Sample | Population | Parameter | Count | %P | Median | %ile(30) |
---|
Sample1.fcs | S/L/Lv/3+/4+/IFNg+IL2+ | | 12001 | 0.93 | | |
Sample1.fcs | S/L/Lv/3+/4+/IFNg+IL2+ | FITC-A | | | 45223 | |
Sample1.fcs | S/L/Lv/3+/4+/IFNg+IL2+ | <Pacific-Blue> | | | | 12314 |
Graphs File
The graphs.tsv file is a catalog of plot images generated by the analysis. It is similar to the statistics file and lists the sample name, plot file name, and plot parameters. Currently, the only plot parameters included in the graphs.tsv are the population and x and y axes. The graph.tsv file contains one graph image per row. The population column is encoded in the same manner as in the statistics.tsv file. The graph column is the colon-concatenated x and y axes used to render the plot. Compensated parameters are surrounded with <> angle brackets. (Future formats may split x and y axes into separate columns to ease parsing.) The path is a relative file path to the image (no “.” or “..” is allowed in the path) and the image name is usually just an MD5-sum of the graph bytes.
Multi-sample or multi-plot images are not yet supported.

• **Entries provided**:
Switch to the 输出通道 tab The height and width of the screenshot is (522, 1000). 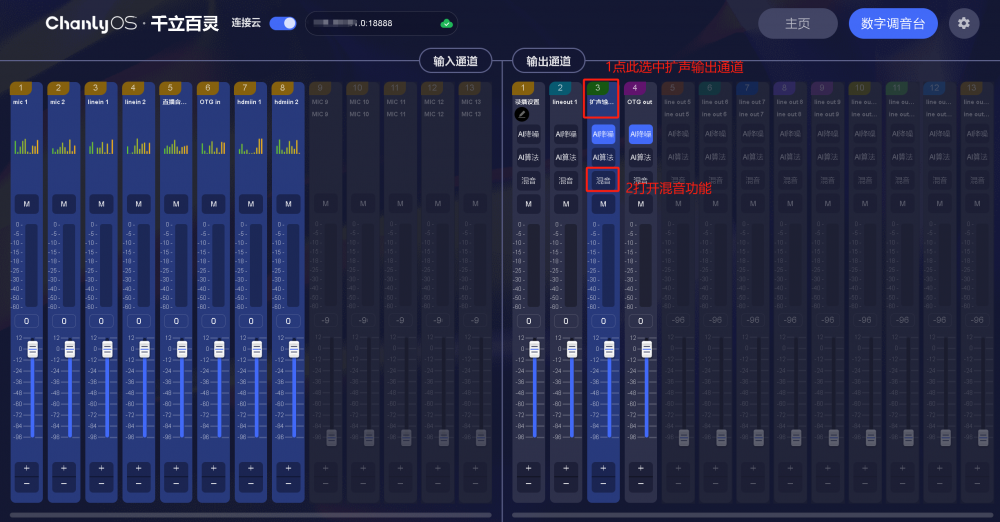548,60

...

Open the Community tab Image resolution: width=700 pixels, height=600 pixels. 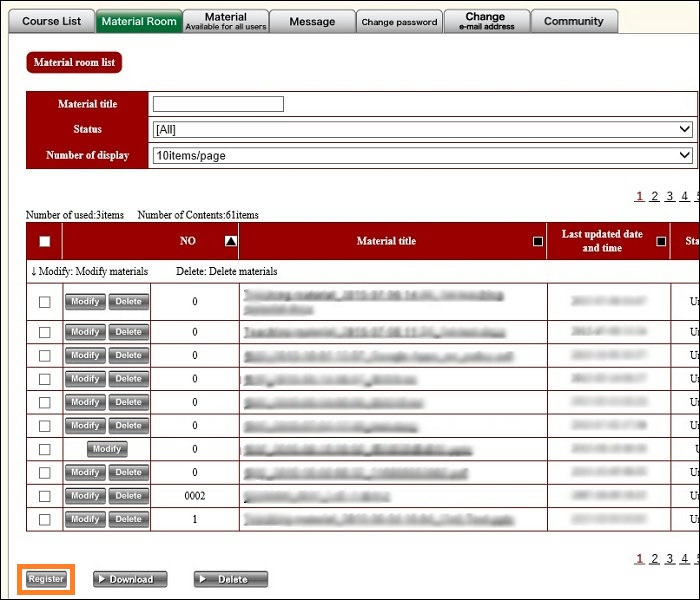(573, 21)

• **Directions**: Carry on the description of the analysis output files from its last sentence, in the same documentation style.

• **Result of the exercise**:
Sample | Population | Graph | Path |
---|
Sample1.fcs | S/L/Lv/3+/4+/IFNg+IL2+ | <APC-A> | sample01/graph01.png |
Sample1.fcs | S/L/Lv/3+/4+/IFNg+IL2- | SSC-A:<APC-A> | sample01/graph02.png |
Sample2.fcs | S/L/Lv/3+/4+/IFNg+IL2+ | FSC-H:FSC-A | sample02/graph01.svg |
... | | | |
Compensation File
The compensation.tsv file maps sample names to compensation matrix file paths. The required columns are
Sample and
Path. The path is a relative file path to the matrix (no “.” or “..” is allowed in the path). The comp. matrix file is in the FlowJo comp matrix file format or a GatingML transforms:spilloverMatrix XML document.
Sample | Path |
---|
Sample1.fcs | compensation/matrix1 |
Sample2.fcs | compensation/matrix2.xml |
Keywords File
The keywords.tsv lists the keyword names and values for each sample. This file has the required columns
Sample, Keyword, and Value.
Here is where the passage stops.